EXTRACT PROVIDED:
An Open-Source Framework for Emergent Multi-Agent Social Simulations
"This serves as a complex mirror to real-world systems of power, belief, and emergent social behavior.”
The architecture leverages LangGraph for cycle management and ChromaDB for persistent storage. It runs locally on consumer-grade hardware by utilizing Gemma models for their high intelligence-to-parameter ratio.
Interventions are managed asynchronously through a Human-in-the-Loop (HITL) interface, enabling real-time state injections that influence the simulation's trajectory via a Telegram-based command protocol.
Persistence and Long-Context Management
To achieve infinite uptime, the framework implements hierarchical recursive summarization. This ensures the "World Engine" maintains historical awareness without exceeding context limits, while LangGraph checkpointers provide durability across system reboots.
Orchestration: LangGraph and the Router Pattern
The backbone of this infinite loop is LangGraph, which facilitates a stateful, cyclic graph architecture. It allows nodes to represent distinct agents—such as the Logic Engine and Narrative agents—while edges define the flow of information through a persistent Observe-Think-Act loop.
To bypass the strict limits of consumer cards, the framework utilizes llama.cpp’s router mode. This implementation uses a Least Recently Used (LRU) eviction policy, dynamically swapping models between the GPU and the system RAM.
The Quantization Standard
By reducing model weights from 16-bit to 4-bit, we significantly lower the VRAM footprint—allowing a 9B model that would normally require 18GB to fit into just 5.8GB of VRAM, thus maintaining high reasoning capabilities on a local workstation.

DATA EXTRACT:
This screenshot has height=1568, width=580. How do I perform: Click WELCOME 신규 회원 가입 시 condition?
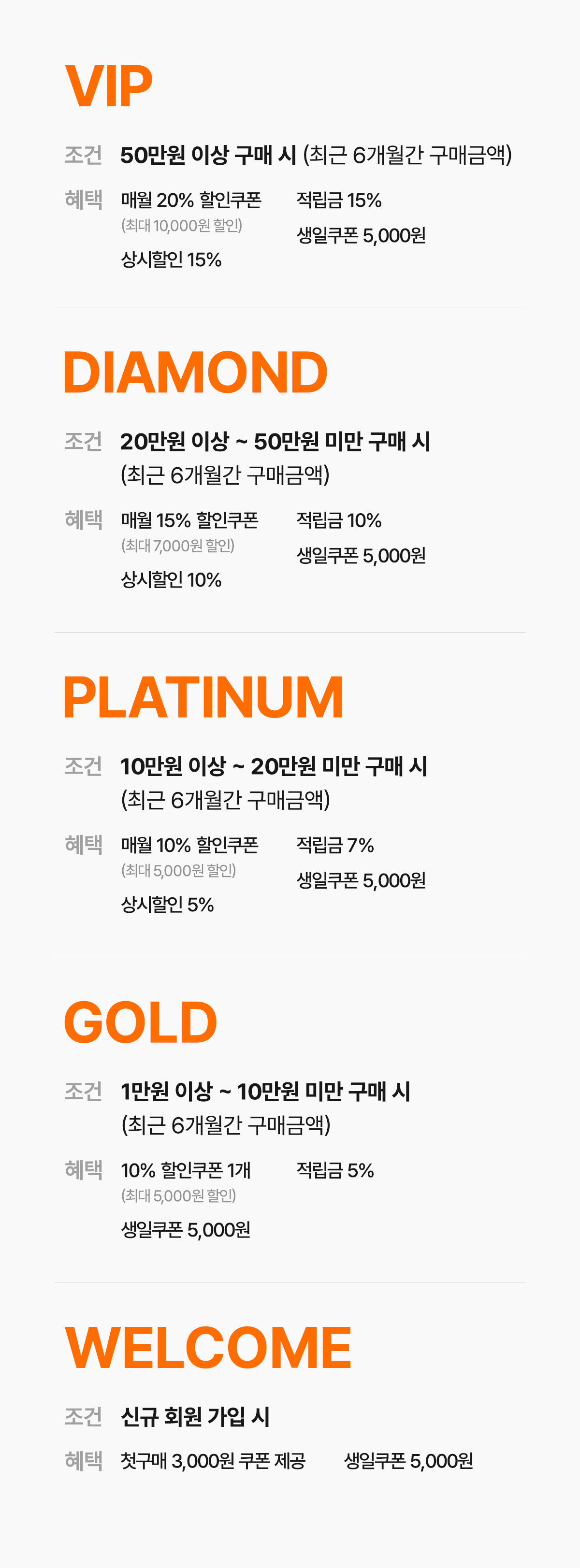(195, 1417)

WORK TO COMPLETE:
1. In the text on the multi-agent social simulation framework:
(a) Which tool provides persistent storage?
(b) What eviction policy does llama.cpp's router mode use?
(c) How much VRAM does the 9B model need after its weights are reduced to 4-bit?
2. Carry on writing the text about the multi-agent social simulation framework, starting after its final sentence.

ANSWERS TO EACH TASK:
1.
(a) ChromaDB.
(b) A Least Recently Used (LRU) eviction policy.
(c) 5.8GB.

2.
This precision reduction preserves the vast majority of the model's emergent behavior while leaving critical headroom for the KV Cache, which stores the context of the current conversation. For extended simulations, we further utilize 4-bit KV cache quantization to reduce context penalty by up to 50%, enabling deeper historical awareness within the hardware's physical limits.
VRAM Reference by Model and Quantization
These figures are planning ranges for local use. Real usage will be slightly higher once the runtime, context window, and KV cache are active.
Model | Q2 | Q4 (Default) | Q5 | FP16 | Practical Application |
E2B | ~0.8 GB | ~1.5 GB | ~1.8 GB | ~4 GB | Minimal agents; CPU-heavy setups. |
E4B | ~2 GB | ~3.5 GB | ~4.2 GB | ~8 GB | Standard starting point for local agents. |
26B A4B | ~9 GB | ~14 GB | ~17 GB | ~52 GB | High-tier social complexity; requires 24GB GPU. |
31B | ~12 GB | ~20 GB | ~24 GB | ~62 GB | Maximum local reasoning; 24GB VRAM required. |
Join the Experiment.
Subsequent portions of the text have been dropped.